Potential Applicability of Tax Liens
For
the purposes of this motion to dismiss, this Court must assume that tax
liens were assessed against Smith on September 14, 1992, and December
28, 1992, pursuant to Sections 6321 2
and 6322 3
of the Internal Revenue Code, 26 U.S.C. §6321-22. Further, the Court
must assume that those liens have neither been satisfied nor rendered
unenforceable. With those assumptions having been made, it is clear that
Smith's motion to dismiss must be denied.
By
operation of Sections 6321 and 6322, a tax lien in favor of the United
States arose against Smith on all of Smith's real and personal property
and rights to such property. Under Ohio law, Smith has a current
equitable interest in any property of the estate to which he is
entitled. See Braun v. Central Trust Co., 109 N.E.2d 476, 479-80,
92 Ohio App. 110, 115-16 (1st Dist. 1952); 31 Ohio Jurisprudence 3d,
Decedents' Estates, §1277 (1997). The Supreme Court has made clear that
there is no lien exception for an inheritance. See Drye v. United
States [99-2 USTC ¶51,006; 99-2 USTC ¶60,363], 528 U.S. 49, 56,
120 S.Ct. 474, 480, 145 L.Ed.2d 466 (1999); see also United States v.

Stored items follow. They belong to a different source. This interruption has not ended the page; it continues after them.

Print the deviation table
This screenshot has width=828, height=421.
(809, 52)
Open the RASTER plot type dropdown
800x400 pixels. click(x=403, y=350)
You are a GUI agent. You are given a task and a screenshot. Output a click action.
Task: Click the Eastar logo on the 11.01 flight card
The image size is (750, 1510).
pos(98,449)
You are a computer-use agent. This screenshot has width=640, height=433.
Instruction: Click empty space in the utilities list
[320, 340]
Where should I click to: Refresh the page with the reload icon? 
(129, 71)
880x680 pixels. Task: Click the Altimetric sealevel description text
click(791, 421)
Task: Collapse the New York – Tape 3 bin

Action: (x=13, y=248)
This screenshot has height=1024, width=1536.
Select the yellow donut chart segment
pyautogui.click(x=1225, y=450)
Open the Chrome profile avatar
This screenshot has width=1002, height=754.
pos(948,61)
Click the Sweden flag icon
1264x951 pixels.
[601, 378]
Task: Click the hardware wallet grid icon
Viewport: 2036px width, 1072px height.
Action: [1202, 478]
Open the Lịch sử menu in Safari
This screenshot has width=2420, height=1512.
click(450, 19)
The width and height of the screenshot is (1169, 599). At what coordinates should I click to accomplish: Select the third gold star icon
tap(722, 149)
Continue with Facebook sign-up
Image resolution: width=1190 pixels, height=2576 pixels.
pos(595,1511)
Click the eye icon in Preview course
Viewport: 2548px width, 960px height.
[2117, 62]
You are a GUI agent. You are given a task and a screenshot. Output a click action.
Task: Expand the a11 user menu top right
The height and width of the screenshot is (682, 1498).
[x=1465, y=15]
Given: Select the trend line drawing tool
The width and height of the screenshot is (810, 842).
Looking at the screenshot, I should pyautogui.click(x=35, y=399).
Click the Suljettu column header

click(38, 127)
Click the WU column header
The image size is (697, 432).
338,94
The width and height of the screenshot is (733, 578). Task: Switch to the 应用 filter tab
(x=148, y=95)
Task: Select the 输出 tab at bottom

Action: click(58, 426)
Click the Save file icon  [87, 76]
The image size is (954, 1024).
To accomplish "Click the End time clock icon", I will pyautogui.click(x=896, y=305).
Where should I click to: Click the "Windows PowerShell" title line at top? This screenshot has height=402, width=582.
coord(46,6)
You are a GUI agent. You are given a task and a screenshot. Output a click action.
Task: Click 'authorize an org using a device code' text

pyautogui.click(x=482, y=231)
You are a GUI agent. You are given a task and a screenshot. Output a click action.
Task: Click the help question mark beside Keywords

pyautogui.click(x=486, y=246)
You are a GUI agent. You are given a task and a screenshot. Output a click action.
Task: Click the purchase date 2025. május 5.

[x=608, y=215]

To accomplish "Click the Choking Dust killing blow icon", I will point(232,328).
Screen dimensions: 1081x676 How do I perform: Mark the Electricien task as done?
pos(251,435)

McDermott [93-1 USTC ¶50,164], 507 U.S. 447, 453, 113 S.Ct. 1526,
1530, 123 L.Ed.2d 128 (1993) (holding that interest in property of the
estate attaches at the death of the testator). Therefore, the liens
against Smith would attach to his interest in the property of the
estate.
Smith's
motion to dismiss is utterly without merit. Although Smith's claim that
the IRS has not placed any lien against the assets of the estate may be
true, the existence of such liens against the estate is
irrelevant to the motion to dismiss when the action for interpleader
alleges liens against Smith himself. 4
When the allegations of the action for interpleader are taken as true
and viewed in the light most favorable to the non-movant, there clearly
exists a claim upon which relief may be granted. Accordingly, Smith's
motion to dismiss will be denied.
CONCLUSION
For
the foregoing reasons, Douglas Smith's motion to dismiss (filed on
January 31, 2001, and contained in Doc. No. 10) will be denied.
IT
IS SO ORDERED.
1
The interpleader action also requests an order allowing distribution to
two other legatees. Those legatees are not material to the resolution of
the pending motion to dismiss. The matter in the state court was Williams
v. Department of Treasury, Case No. 201-99.
2
Section 6321 provides:
If
any person liable to pay any tax neglects or refuses to pay the same
after demand, the amount (including any interest, additional amount,
addition to tax, or assessable penalty, together with any costs that may
accrue in addition thereto) shall be a lien in favor of the United
States upon all property and rights to property, whether real or
personal, belonging to such person.
26
U.S.C. §6321 (West 2001).
3
Section 6322 provides:
Unless
another date is specifically fixed by law, the lien imposed by section
6321 shall arise at the time the assessment is made and shall continue
until the liability for the amount so assessed (or a judgment against
the taxpayer arising out of such liability) is satisfied or becomes
unenforceable by reason of lapse of time.
26
U.S.C. §6322 (West 2001).
4
Similarly unavailing are Smith's unsupported arguments that the action
must fail because the Will does not give the executor power to withhold
or place other contingencies on Smith's funds.